They've achieved cult-like customer behavior; will not even consider alternatives.
I agree with you on marketing but Nvidia's relationships with the big cloud providers and big companies is more important. It locks AMD out.
You reminded me of the many "let's hope that the next AMD GPU is super fast so Nvidia cuts the prices on their XXX GPU" I regularly see on hardware boards.
To me this indicates that AMD and intel have the potential to compete with Nvidia, but they haven't managed to translate that into the general AI/non-HPC market.
Besides developing category-leading hardware, Nvidia advanced both graphics and general-purpose GPU computing with CUDA and a software stack that competitors have still failed to match (though AMD is trying.) CUDA fueled the gaming GPU and crypto waves, as well as the AI wave which has enabled Nvidia to turn itself into an end-to-end AI company, from desktop to cloud to supercomputing.

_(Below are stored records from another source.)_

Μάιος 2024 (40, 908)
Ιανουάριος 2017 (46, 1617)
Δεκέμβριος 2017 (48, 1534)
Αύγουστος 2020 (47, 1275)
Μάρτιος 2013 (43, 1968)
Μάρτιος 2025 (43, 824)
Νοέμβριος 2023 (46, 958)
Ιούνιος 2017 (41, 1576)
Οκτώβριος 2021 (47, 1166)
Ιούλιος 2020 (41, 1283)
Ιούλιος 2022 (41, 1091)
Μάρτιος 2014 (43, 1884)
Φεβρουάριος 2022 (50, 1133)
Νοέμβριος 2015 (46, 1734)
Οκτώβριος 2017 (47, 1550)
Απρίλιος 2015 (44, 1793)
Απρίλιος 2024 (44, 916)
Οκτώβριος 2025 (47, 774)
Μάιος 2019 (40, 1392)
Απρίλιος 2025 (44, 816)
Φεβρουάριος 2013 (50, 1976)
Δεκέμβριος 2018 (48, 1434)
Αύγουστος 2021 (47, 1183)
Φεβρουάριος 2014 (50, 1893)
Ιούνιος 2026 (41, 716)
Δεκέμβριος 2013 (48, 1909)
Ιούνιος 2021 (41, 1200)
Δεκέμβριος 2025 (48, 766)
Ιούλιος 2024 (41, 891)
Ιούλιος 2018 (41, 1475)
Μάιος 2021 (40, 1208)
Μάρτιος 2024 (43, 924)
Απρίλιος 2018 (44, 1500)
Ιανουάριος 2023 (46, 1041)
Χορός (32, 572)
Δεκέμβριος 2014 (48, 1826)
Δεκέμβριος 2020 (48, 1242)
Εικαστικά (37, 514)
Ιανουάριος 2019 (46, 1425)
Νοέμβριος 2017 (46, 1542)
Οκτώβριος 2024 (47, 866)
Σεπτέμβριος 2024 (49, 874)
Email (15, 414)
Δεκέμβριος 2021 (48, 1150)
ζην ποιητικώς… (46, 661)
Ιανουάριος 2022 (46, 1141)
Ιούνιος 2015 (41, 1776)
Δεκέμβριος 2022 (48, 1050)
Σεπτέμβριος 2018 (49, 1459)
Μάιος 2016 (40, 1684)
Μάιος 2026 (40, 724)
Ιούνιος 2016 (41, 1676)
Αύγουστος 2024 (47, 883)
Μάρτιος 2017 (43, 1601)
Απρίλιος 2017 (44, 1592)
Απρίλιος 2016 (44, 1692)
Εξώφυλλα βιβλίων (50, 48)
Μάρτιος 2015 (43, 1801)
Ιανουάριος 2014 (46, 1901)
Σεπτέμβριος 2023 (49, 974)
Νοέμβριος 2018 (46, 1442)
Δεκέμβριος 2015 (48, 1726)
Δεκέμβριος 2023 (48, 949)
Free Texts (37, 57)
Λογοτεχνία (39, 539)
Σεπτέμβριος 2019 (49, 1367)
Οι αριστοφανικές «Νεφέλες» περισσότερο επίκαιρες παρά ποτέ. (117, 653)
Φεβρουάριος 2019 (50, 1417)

For a majority of the people of the world most of the Apple products are irrelevant, because they do not fulfill any of their necessities better than the non-Apple products.
There is only one Apple product developed after 2000 which has really transformed its category when also considering non-Apple products: the iPhone, which has led everybody else to imitate its user interface in mobile phones.
Besides the iPhone, there has also been a second innovation introduced by Apple after 2000 that had a significant influence on others. After more than a decade of stagnation in computer displays after the transition from CRTs to LCDs, which had resulted in a lower resolution in displays instead of a higher resolution, the introduction and intense marketing of the Apple "Retina" displays has determined all the manufacturers of laptops and monitors to finally raise the resolution of their devices, resulting in the transition to 4k screens.
Between 1990 and 2000, the most important influence of Apple over the entire world was their cooperation with Microsoft in typeface and multimedia file formats and rendering, which has resulted in de facto standards like the TTF font files.
As you note, marketing on its own was not enough for Apple to be successful in the 1990s, much less to become one of the richest companies on the planet, and one with a trillion dollar market cap.
Intel and AMD have had decades to provide an ecosystem that could rival in C++, Fortran and polyglot compiler backends, alongside great IDE and graphical debugging experience, coupled with a rich library ecosystem.
At least Intel is doing its part in SYCL, Fortran and Python GPU JITs.
Support your hardware with excellent software. Do this with minimal fuss, support it for a long time, and you will do better than 99% of other companies.
If I buy something I want it to be supported 5 years from now, not in some cupboard because software support was dropped and the company needed another sale out of me. If I’m expendable, they’re expendable.